To confirm the presence of lymphoma, you will need a biopsy. This means removing part or all of a lymph node or a small sample of tissue surgically or with a needle. Experts in identifying blood-related cancers (hematopathologists) look at the cells under a microscope to diagnose the disease and accurately identify the type.
- Imaging tests — such as a chest X-ray, ultrasound, magnetic resonance imaging (MRI), computed tomography (CT) scan or positron emission tomography (PET) scan to see pictures of the inside of your body and look for enlarged lymph nodes, tumors or other cancer activity
- Blood tests — to check the types and numbers of blood cells (complete blood count) and look for chemicals that signal disease in certain organs or tissues (blood chemistry analysis)

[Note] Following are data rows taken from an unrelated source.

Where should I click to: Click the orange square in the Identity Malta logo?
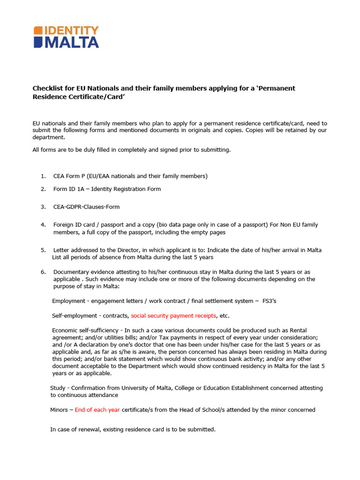pos(38,30)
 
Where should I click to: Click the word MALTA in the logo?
pos(71,42)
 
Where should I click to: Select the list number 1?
pos(43,176)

- Lumbar puncture — taking a sample of cerebrospinal fluid from your spine with a needle to check for cancer cells
- Bone marrow tests — taking samples of bone marrow and a small piece of bone from your pelvis using a needle (bone marrow aspiration and biopsy) to check for cancer cells
If you have lymphoma, you may need more tests to identify the type or subtype. These include an immunohistochemistry study; immunophenotyping, or flow cytometry; and cytogenetic analysis.
Staging means finding out how far lymphoma has spread in your lymph system or other parts of your body. Accurate staging allows your doctors to choose the most appropriate therapy for you — and help you avoid therapy that is not likely to be effective in your situation.
NHLs range from stage I to stage IV, with I being the least advanced and IV being the most advanced.
Doctors may add a letter after your stage to describe more about your disease.
- E (such as “stage IIIE”) means your cancer is outside your lymph nodes (extranodal).
- S (such as “stage IIIS”) means the cancer is in your spleen.
If your lymphoma comes back after treatment, it is called recurrent or relapsed. Your doctor will order imaging or other tests to restage it.